**TASK DIRECTIONS**
Type out all the data below, word for word.

Collected data entries:

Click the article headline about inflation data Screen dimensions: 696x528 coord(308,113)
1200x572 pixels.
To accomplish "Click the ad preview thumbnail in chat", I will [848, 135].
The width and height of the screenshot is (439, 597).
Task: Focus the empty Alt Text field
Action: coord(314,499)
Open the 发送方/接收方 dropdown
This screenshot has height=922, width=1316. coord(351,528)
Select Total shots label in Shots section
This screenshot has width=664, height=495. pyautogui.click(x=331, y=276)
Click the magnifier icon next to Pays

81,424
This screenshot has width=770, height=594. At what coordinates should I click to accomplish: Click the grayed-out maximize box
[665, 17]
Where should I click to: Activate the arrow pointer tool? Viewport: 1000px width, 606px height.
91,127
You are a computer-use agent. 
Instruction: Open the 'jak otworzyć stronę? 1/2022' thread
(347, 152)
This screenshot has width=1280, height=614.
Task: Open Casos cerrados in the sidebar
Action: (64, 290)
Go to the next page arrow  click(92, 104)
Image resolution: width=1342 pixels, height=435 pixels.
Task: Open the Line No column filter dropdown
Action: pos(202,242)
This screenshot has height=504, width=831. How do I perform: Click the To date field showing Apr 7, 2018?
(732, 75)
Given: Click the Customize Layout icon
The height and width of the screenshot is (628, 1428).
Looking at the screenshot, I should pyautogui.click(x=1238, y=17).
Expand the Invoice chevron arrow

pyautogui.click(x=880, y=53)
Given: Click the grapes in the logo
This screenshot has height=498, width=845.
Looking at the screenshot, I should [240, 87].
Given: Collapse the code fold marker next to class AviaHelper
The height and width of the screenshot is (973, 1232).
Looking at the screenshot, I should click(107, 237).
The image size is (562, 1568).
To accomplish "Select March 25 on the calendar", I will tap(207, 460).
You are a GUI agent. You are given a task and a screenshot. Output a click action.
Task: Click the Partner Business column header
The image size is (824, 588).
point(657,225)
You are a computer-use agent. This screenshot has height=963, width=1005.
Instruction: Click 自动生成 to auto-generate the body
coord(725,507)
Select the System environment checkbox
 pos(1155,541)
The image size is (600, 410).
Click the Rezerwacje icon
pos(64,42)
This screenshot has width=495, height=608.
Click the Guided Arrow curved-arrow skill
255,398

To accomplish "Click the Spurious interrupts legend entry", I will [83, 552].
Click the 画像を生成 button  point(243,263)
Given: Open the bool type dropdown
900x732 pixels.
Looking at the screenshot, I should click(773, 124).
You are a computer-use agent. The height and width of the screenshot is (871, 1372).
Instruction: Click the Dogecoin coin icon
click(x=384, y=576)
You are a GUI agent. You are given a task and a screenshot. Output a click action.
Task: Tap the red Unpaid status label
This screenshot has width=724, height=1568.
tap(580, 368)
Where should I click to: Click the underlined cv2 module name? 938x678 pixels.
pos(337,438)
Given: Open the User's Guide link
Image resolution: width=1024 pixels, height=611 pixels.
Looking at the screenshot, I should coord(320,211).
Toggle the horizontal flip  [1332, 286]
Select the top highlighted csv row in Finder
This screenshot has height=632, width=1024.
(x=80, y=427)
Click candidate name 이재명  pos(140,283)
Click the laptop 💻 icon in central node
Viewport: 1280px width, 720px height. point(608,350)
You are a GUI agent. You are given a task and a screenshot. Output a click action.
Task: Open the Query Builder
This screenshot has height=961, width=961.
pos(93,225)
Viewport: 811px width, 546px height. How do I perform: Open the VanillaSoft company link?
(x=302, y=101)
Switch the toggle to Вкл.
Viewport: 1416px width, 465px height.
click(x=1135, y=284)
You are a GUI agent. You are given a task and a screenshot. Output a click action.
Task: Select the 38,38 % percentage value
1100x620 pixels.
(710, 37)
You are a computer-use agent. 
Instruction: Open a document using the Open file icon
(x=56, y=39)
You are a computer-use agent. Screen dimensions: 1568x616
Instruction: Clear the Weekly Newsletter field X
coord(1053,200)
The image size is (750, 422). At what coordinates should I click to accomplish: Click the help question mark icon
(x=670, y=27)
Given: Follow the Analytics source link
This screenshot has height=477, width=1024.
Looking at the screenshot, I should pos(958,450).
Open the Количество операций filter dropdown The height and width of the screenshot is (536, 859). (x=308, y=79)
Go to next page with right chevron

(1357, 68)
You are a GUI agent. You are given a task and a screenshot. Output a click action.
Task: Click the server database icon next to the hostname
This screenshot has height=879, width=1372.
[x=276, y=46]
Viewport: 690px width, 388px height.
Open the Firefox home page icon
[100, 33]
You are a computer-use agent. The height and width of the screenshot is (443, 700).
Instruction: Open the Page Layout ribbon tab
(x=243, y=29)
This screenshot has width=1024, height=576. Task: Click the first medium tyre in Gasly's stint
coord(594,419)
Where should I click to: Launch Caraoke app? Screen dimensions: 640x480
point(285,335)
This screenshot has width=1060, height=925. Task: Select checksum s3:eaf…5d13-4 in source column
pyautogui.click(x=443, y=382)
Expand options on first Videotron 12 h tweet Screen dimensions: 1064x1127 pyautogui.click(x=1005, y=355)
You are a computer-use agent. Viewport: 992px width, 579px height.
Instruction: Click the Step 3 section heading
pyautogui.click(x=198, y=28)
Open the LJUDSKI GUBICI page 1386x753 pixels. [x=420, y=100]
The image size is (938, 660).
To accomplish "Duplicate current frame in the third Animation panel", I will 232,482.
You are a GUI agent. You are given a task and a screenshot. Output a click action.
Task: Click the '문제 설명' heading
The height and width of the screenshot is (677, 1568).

**TASK RESULT**
Click the article headline about inflation data Screen dimensions: 696x528 coord(308,113)
1200x572 pixels.
To accomplish "Click the ad preview thumbnail in chat", I will [848, 135].
The width and height of the screenshot is (439, 597).
Task: Focus the empty Alt Text field
Action: coord(314,499)
Open the 发送方/接收方 dropdown
This screenshot has height=922, width=1316. coord(351,528)
Select Total shots label in Shots section
This screenshot has width=664, height=495. pyautogui.click(x=331, y=276)
Click the magnifier icon next to Pays

81,424
This screenshot has width=770, height=594. At what coordinates should I click to accomplish: Click the grayed-out maximize box
[665, 17]
Where should I click to: Activate the arrow pointer tool? Viewport: 1000px width, 606px height.
91,127
You are a computer-use agent. 
Instruction: Open the 'jak otworzyć stronę? 1/2022' thread
(347, 152)
This screenshot has width=1280, height=614.
Task: Open Casos cerrados in the sidebar
Action: (64, 290)
Go to the next page arrow  click(92, 104)
Image resolution: width=1342 pixels, height=435 pixels.
Task: Open the Line No column filter dropdown
Action: pos(202,242)
This screenshot has height=504, width=831. How do I perform: Click the To date field showing Apr 7, 2018?
(732, 75)
Given: Click the Customize Layout icon
The height and width of the screenshot is (628, 1428).
Looking at the screenshot, I should pyautogui.click(x=1238, y=17).
Expand the Invoice chevron arrow

pyautogui.click(x=880, y=53)
Given: Click the grapes in the logo
This screenshot has height=498, width=845.
Looking at the screenshot, I should [240, 87].
Given: Collapse the code fold marker next to class AviaHelper
The height and width of the screenshot is (973, 1232).
Looking at the screenshot, I should click(107, 237).
The image size is (562, 1568).
To accomplish "Select March 25 on the calendar", I will tap(207, 460).
You are a GUI agent. You are given a task and a screenshot. Output a click action.
Task: Click the Partner Business column header
The image size is (824, 588).
point(657,225)
You are a computer-use agent. This screenshot has height=963, width=1005.
Instruction: Click 自动生成 to auto-generate the body
coord(725,507)
Select the System environment checkbox
 pos(1155,541)
The image size is (600, 410).
Click the Rezerwacje icon
pos(64,42)
This screenshot has width=495, height=608.
Click the Guided Arrow curved-arrow skill
255,398

To accomplish "Click the Spurious interrupts legend entry", I will [83, 552].
Click the 画像を生成 button  point(243,263)
Given: Open the bool type dropdown
900x732 pixels.
Looking at the screenshot, I should click(773, 124).
You are a computer-use agent. The height and width of the screenshot is (871, 1372).
Instruction: Click the Dogecoin coin icon
click(x=384, y=576)
You are a GUI agent. You are given a task and a screenshot. Output a click action.
Task: Tap the red Unpaid status label
This screenshot has width=724, height=1568.
tap(580, 368)
Where should I click to: Click the underlined cv2 module name? 938x678 pixels.
pos(337,438)
Given: Open the User's Guide link
Image resolution: width=1024 pixels, height=611 pixels.
Looking at the screenshot, I should coord(320,211).
Toggle the horizontal flip  [1332, 286]
Select the top highlighted csv row in Finder
This screenshot has height=632, width=1024.
(x=80, y=427)
Click candidate name 이재명  pos(140,283)
Click the laptop 💻 icon in central node
Viewport: 1280px width, 720px height. point(608,350)
You are a GUI agent. You are given a task and a screenshot. Output a click action.
Task: Open the Query Builder
This screenshot has height=961, width=961.
pos(93,225)
Viewport: 811px width, 546px height. How do I perform: Open the VanillaSoft company link?
(x=302, y=101)
Switch the toggle to Вкл.
Viewport: 1416px width, 465px height.
click(x=1135, y=284)
You are a GUI agent. You are given a task and a screenshot. Output a click action.
Task: Select the 38,38 % percentage value
1100x620 pixels.
(710, 37)
You are a computer-use agent. 
Instruction: Open a document using the Open file icon
(x=56, y=39)
You are a computer-use agent. Screen dimensions: 1568x616
Instruction: Clear the Weekly Newsletter field X
coord(1053,200)
The image size is (750, 422). At what coordinates should I click to accomplish: Click the help question mark icon
(x=670, y=27)
Given: Follow the Analytics source link
This screenshot has height=477, width=1024.
Looking at the screenshot, I should pos(958,450).
Open the Количество операций filter dropdown The height and width of the screenshot is (536, 859). (x=308, y=79)
Go to next page with right chevron

(1357, 68)
You are a GUI agent. You are given a task and a screenshot. Output a click action.
Task: Click the server database icon next to the hostname
This screenshot has height=879, width=1372.
[x=276, y=46]
Viewport: 690px width, 388px height.
Open the Firefox home page icon
[100, 33]
You are a computer-use agent. The height and width of the screenshot is (443, 700).
Instruction: Open the Page Layout ribbon tab
(x=243, y=29)
This screenshot has width=1024, height=576. Task: Click the first medium tyre in Gasly's stint
coord(594,419)
Where should I click to: Launch Caraoke app? Screen dimensions: 640x480
point(285,335)
This screenshot has width=1060, height=925. Task: Select checksum s3:eaf…5d13-4 in source column
pyautogui.click(x=443, y=382)
Expand options on first Videotron 12 h tweet Screen dimensions: 1064x1127 pyautogui.click(x=1005, y=355)
You are a computer-use agent. Viewport: 992px width, 579px height.
Instruction: Click the Step 3 section heading
pyautogui.click(x=198, y=28)
Open the LJUDSKI GUBICI page 1386x753 pixels. [x=420, y=100]
The image size is (938, 660).
To accomplish "Duplicate current frame in the third Animation panel", I will 232,482.
You are a GUI agent. You are given a task and a screenshot. Output a click action.
Task: Click the '문제 설명' heading
The height and width of the screenshot is (677, 1568).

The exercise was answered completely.